Как только Том вышел, Хейли опустила подголовник кровати, так что теперь она лежала почти горизонтально.
– Хорошо, – сказала она Брайану. – Ты возвращаешься в среду?
– В среду, в четыре часа. – Он потушил свет на ее ночном столике. Я стояла в ногах кровати и видела, как движутся под тенниской его мускулы. На этой неделе я обнаружила, что не только знаменитости вызывают у меня дрожь в коленях. Если бы кто-нибудь сказал мне, что человек, которого я много лет презирала, будет вызывать у меня такое же ощущение, я бы сочла их сумасшедшими.
– Что привезти тебе из Сан-Франциско? – спросил он Хейли.

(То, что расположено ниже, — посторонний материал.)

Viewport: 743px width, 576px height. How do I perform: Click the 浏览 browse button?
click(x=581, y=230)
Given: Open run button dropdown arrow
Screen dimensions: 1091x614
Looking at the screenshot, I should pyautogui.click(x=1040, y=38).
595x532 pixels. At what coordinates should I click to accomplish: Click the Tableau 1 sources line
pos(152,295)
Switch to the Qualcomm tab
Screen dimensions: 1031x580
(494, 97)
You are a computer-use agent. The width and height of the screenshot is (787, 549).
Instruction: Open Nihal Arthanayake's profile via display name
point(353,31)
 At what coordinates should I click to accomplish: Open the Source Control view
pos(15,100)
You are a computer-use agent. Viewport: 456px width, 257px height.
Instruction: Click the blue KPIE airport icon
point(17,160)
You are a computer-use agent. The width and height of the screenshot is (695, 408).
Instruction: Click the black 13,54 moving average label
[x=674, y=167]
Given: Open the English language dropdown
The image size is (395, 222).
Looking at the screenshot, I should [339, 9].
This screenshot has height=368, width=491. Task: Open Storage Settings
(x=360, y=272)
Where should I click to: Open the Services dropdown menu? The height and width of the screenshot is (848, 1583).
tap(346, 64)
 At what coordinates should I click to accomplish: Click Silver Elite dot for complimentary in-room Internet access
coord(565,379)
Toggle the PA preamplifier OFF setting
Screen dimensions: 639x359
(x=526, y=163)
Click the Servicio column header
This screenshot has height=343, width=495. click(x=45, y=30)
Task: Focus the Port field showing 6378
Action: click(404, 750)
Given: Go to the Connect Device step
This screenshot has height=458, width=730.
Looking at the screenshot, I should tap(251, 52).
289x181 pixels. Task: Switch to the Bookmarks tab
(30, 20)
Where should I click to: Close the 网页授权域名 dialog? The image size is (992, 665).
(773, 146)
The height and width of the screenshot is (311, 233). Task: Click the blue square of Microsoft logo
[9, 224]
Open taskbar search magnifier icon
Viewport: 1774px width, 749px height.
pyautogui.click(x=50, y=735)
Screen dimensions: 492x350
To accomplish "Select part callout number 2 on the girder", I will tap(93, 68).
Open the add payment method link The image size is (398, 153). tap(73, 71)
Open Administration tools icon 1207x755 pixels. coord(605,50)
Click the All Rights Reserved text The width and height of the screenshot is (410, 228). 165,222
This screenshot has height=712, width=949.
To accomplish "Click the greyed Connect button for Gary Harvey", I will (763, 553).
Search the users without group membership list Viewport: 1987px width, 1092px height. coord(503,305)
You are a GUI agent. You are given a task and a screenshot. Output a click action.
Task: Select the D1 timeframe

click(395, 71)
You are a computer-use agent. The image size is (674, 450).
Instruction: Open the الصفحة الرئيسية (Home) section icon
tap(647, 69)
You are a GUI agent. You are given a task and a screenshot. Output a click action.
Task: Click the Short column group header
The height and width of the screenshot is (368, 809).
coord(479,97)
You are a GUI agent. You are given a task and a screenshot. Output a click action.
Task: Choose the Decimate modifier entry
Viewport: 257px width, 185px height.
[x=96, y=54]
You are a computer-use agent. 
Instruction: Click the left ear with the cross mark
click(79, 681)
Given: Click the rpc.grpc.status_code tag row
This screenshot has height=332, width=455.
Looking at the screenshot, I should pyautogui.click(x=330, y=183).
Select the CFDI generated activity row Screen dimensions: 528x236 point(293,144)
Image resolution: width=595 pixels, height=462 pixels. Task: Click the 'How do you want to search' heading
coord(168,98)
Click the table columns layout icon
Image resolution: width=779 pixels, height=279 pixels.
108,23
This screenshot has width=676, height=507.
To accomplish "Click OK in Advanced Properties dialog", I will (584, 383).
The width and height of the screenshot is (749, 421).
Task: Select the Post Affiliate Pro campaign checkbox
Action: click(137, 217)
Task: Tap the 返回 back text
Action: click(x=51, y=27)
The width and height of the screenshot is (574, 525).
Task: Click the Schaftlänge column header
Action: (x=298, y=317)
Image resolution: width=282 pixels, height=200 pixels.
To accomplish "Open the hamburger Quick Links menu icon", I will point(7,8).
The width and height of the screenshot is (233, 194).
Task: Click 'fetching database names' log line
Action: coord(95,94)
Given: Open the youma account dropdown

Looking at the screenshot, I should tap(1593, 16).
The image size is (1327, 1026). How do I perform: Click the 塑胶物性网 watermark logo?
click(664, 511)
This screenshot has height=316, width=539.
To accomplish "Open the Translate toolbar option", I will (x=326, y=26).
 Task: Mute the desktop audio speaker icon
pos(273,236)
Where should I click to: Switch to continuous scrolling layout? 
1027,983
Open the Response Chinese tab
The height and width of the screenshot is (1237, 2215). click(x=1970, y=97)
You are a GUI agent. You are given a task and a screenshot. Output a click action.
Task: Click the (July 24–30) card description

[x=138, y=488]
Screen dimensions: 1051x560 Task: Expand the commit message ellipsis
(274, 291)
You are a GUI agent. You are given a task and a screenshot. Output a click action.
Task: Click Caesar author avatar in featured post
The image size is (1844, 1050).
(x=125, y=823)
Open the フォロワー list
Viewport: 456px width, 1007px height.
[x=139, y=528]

– Себя, – сказала она, и я увидела растерянность, волной пробежавшую по его чертам. Хейли последнее время очень открыто выражала свои чувства. Она не пряталась под маской, как большинство из нас. Она чувствовала себя уязвимой, как будто понимала, что нельзя тратить время на притворство. Не нужно ждать того, что обещает нам завтра. Я научилась этому от моей дочери.
– Милая девочка, – сказал Брайан. – Я серьезно. Как насчет шоколадки от Чирарделли?
Она состроила гримасу.
– Сейчас это звучит заманчиво, но, возможно, к среде мне не захочется.
– Тогда мы оставим ее, пока тебе захочется. – Он взглянул на часы. – Мне пора.
– Я провожу тебя вниз, – сказала я и повернулась к Хейли: – Ты побудешь немного одна?
Она кивнула, зевая. Брайан нагнулся и поцеловал ее в щеку, а она одной рукой обхватила его за шею.
– Не забывай о нас, – тихо попросила она.
Он выпрямился, держа обеими руками ее руку.
– Не забуду, – сказал он. – Никогда.
Мы прошли к лифту и спустились в гараж, который в это позднее время был пуст. Я подошла с Брайаном к его машине. Возможно, я в какой-то мере разделяла волнение Хейли. «Не забывай о нас». Но я думаю, дело было не в этом. Я хотела быть с ним каждую минуту, какую только можно. Я намеревалась снять свою маску.
Он открыл дверцу и повернулся ко мне.
– Возвращайся скорее, – сказала я.
Он улыбнулся, обнял меня и долго не отпускал. На меня нахлынули воспоминания. Это были хорошие воспоминания о том времени, когда мы были молоды и будущее было полно надежд.